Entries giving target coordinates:

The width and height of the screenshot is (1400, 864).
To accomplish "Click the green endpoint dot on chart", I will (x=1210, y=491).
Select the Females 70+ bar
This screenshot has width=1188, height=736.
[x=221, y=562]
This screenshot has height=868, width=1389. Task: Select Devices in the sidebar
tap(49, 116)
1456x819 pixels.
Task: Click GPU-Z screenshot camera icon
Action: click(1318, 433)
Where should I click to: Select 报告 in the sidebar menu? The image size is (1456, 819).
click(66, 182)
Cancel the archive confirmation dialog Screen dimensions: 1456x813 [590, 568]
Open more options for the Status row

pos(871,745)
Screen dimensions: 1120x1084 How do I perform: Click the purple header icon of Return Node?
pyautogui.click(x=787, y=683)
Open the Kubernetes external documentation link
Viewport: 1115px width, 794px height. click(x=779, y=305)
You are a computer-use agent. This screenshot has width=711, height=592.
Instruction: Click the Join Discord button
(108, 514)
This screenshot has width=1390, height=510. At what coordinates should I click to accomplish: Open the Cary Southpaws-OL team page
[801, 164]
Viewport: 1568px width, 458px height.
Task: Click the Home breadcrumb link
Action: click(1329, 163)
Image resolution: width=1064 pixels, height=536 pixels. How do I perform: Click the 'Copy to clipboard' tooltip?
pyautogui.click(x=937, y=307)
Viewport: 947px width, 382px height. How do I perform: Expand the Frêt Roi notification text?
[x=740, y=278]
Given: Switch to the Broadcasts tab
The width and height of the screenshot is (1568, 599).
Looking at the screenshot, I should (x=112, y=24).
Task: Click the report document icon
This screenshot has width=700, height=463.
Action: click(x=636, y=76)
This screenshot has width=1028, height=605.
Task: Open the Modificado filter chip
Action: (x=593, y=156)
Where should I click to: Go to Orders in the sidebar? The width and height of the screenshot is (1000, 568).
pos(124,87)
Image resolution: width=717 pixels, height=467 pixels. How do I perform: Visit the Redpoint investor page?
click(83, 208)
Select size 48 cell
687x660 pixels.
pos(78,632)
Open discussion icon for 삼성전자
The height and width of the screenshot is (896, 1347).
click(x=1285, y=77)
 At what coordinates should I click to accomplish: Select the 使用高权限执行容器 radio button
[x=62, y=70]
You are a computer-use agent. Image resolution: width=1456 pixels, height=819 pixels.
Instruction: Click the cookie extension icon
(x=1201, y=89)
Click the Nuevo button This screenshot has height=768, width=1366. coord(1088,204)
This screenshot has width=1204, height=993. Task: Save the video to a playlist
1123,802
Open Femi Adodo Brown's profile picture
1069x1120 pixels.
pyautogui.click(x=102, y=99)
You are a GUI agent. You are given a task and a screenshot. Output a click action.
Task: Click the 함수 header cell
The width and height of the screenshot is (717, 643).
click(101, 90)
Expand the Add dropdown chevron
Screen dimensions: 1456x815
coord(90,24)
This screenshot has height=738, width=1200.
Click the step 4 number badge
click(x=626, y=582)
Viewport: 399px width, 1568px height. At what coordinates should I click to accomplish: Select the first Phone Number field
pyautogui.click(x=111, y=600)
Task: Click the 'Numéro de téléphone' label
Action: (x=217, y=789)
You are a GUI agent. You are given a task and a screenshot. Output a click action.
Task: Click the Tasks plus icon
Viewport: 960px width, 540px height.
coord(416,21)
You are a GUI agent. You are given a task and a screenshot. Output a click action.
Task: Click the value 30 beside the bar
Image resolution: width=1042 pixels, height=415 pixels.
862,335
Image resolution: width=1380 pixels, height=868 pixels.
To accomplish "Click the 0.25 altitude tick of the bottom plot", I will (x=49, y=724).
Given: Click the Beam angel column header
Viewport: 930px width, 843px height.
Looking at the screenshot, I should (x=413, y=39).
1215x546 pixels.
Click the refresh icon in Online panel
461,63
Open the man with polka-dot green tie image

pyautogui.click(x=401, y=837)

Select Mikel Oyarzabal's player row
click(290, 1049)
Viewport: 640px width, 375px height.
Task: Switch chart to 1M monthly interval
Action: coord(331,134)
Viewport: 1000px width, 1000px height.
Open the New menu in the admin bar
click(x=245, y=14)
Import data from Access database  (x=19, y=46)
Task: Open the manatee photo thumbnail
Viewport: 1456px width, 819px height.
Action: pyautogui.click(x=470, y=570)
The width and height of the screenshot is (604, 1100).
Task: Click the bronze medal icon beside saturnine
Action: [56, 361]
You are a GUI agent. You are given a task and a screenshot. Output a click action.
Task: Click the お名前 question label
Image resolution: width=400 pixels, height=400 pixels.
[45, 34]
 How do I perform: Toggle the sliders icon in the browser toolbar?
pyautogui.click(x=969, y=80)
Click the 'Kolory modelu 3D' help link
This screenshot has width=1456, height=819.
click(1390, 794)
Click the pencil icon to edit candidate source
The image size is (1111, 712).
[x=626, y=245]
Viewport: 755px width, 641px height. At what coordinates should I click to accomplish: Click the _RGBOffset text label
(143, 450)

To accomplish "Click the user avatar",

- _Short task_
Convert every line of the records above into a Markdown table with the columns Row and Entry, numbering the rows in order and leaving out blank lines.

- _Expected answer_
| Row | Entry |
|---|---|
| 1 | The width and height of the screenshot is (1400, 864). |
| 2 | To accomplish "Click the green endpoint dot on chart", I will (x=1210, y=491). |
| 3 | Select the Females 70+ bar |
| 4 | This screenshot has width=1188, height=736. |
| 5 | [x=221, y=562] |
| 6 | This screenshot has height=868, width=1389. Task: Select Devices in the sidebar |
| 7 | tap(49, 116) |
| 8 | 1456x819 pixels. |
| 9 | Task: Click GPU-Z screenshot camera icon |
| 10 | Action: click(1318, 433) |
| 11 | Where should I click to: Select 报告 in the sidebar menu? The image size is (1456, 819). |
| 12 | click(66, 182) |
| 13 | Cancel the archive confirmation dialog Screen dimensions: 1456x813 [590, 568] |
| 14 | Open more options for the Status row |
| 15 | pos(871,745) |
| 16 | Screen dimensions: 1120x1084 How do I perform: Click the purple header icon of Return Node? |
| 17 | pyautogui.click(x=787, y=683) |
| 18 | Open the Kubernetes external documentation link |
| 19 | Viewport: 1115px width, 794px height. click(x=779, y=305) |
| 20 | You are a computer-use agent. This screenshot has width=711, height=592. |
| 21 | Instruction: Click the Join Discord button |
| 22 | (108, 514) |
| 23 | This screenshot has width=1390, height=510. At what coordinates should I click to accomplish: Open the Cary Southpaws-OL team page |
| 24 | [801, 164] |
| 25 | Viewport: 1568px width, 458px height. |
| 26 | Task: Click the Home breadcrumb link |
| 27 | Action: click(1329, 163) |
| 28 | Image resolution: width=1064 pixels, height=536 pixels. How do I perform: Click the 'Copy to clipboard' tooltip? |
| 29 | pyautogui.click(x=937, y=307) |
| 30 | Viewport: 947px width, 382px height. How do I perform: Expand the Frêt Roi notification text? |
| 31 | [x=740, y=278] |
| 32 | Given: Switch to the Broadcasts tab |
| 33 | The width and height of the screenshot is (1568, 599). |
| 34 | Looking at the screenshot, I should (x=112, y=24). |
| 35 | Task: Click the report document icon |
| 36 | This screenshot has width=700, height=463. |
| 37 | Action: click(x=636, y=76) |
| 38 | This screenshot has width=1028, height=605. |
| 39 | Task: Open the Modificado filter chip |
| 40 | Action: (x=593, y=156) |
| 41 | Where should I click to: Go to Orders in the sidebar? The width and height of the screenshot is (1000, 568). |
| 42 | pos(124,87) |
| 43 | Image resolution: width=717 pixels, height=467 pixels. How do I perform: Visit the Redpoint investor page? |
| 44 | click(83, 208) |
| 45 | Select size 48 cell |
| 46 | 687x660 pixels. |
| 47 | pos(78,632) |
| 48 | Open discussion icon for 삼성전자 |
| 49 | The height and width of the screenshot is (896, 1347). |
| 50 | click(x=1285, y=77) |
| 51 |  At what coordinates should I click to accomplish: Select the 使用高权限执行容器 radio button |
| 52 | [x=62, y=70] |
| 53 | You are a computer-use agent. Image resolution: width=1456 pixels, height=819 pixels. |
| 54 | Instruction: Click the cookie extension icon |
| 55 | (x=1201, y=89) |
| 56 | Click the Nuevo button This screenshot has height=768, width=1366. coord(1088,204) |
| 57 | This screenshot has width=1204, height=993. Task: Save the video to a playlist |
| 58 | 1123,802 |
| 59 | Open Femi Adodo Brown's profile picture |
| 60 | 1069x1120 pixels. |
| 61 | pyautogui.click(x=102, y=99) |
| 62 | You are a GUI agent. You are given a task and a screenshot. Output a click action. |
| 63 | Task: Click the 함수 header cell |
| 64 | The width and height of the screenshot is (717, 643). |
| 65 | click(101, 90) |
| 66 | Expand the Add dropdown chevron |
| 67 | Screen dimensions: 1456x815 |
| 68 | coord(90,24) |
| 69 | This screenshot has height=738, width=1200. |
| 70 | Click the step 4 number badge |
| 71 | click(x=626, y=582) |
| 72 | Viewport: 399px width, 1568px height. At what coordinates should I click to accomplish: Select the first Phone Number field |
| 73 | pyautogui.click(x=111, y=600) |
| 74 | Task: Click the 'Numéro de téléphone' label |
| 75 | Action: (x=217, y=789) |
| 76 | You are a GUI agent. You are given a task and a screenshot. Output a click action. |
| 77 | Task: Click the Tasks plus icon |
| 78 | Viewport: 960px width, 540px height. |
| 79 | coord(416,21) |
| 80 | You are a GUI agent. You are given a task and a screenshot. Output a click action. |
| 81 | Task: Click the value 30 beside the bar |
| 82 | Image resolution: width=1042 pixels, height=415 pixels. |
| 83 | 862,335 |
| 84 | Image resolution: width=1380 pixels, height=868 pixels. |
| 85 | To accomplish "Click the 0.25 altitude tick of the bottom plot", I will (x=49, y=724). |
| 86 | Given: Click the Beam angel column header |
| 87 | Viewport: 930px width, 843px height. |
| 88 | Looking at the screenshot, I should (x=413, y=39). |
| 89 | 1215x546 pixels. |
| 90 | Click the refresh icon in Online panel |
| 91 | 461,63 |
| 92 | Open the man with polka-dot green tie image |
| 93 | pyautogui.click(x=401, y=837) |
| 94 | Select Mikel Oyarzabal's player row |
| 95 | click(290, 1049) |
| 96 | Viewport: 640px width, 375px height. |
| 97 | Task: Switch chart to 1M monthly interval |
| 98 | Action: coord(331,134) |
| 99 | Viewport: 1000px width, 1000px height. |
| 100 | Open the New menu in the admin bar |
| 101 | click(x=245, y=14) |
| 102 | Import data from Access database  (x=19, y=46) |
| 103 | Task: Open the manatee photo thumbnail |
| 104 | Viewport: 1456px width, 819px height. |
| 105 | Action: pyautogui.click(x=470, y=570) |
| 106 | The width and height of the screenshot is (604, 1100). |
| 107 | Task: Click the bronze medal icon beside saturnine |
| 108 | Action: [56, 361] |
| 109 | You are a GUI agent. You are given a task and a screenshot. Output a click action. |
| 110 | Task: Click the お名前 question label |
| 111 | Image resolution: width=400 pixels, height=400 pixels. |
| 112 | [45, 34] |
| 113 |  How do I perform: Toggle the sliders icon in the browser toolbar? |
| 114 | pyautogui.click(x=969, y=80) |
| 115 | Click the 'Kolory modelu 3D' help link |
| 116 | This screenshot has width=1456, height=819. |
| 117 | click(1390, 794) |
| 118 | Click the pencil icon to edit candidate source |
| 119 | The image size is (1111, 712). |
| 120 | [x=626, y=245] |
| 121 | Viewport: 755px width, 641px height. At what coordinates should I click to accomplish: Click the _RGBOffset text label |
| 122 | (143, 450) |
| 123 | To accomplish "Click the user avatar", |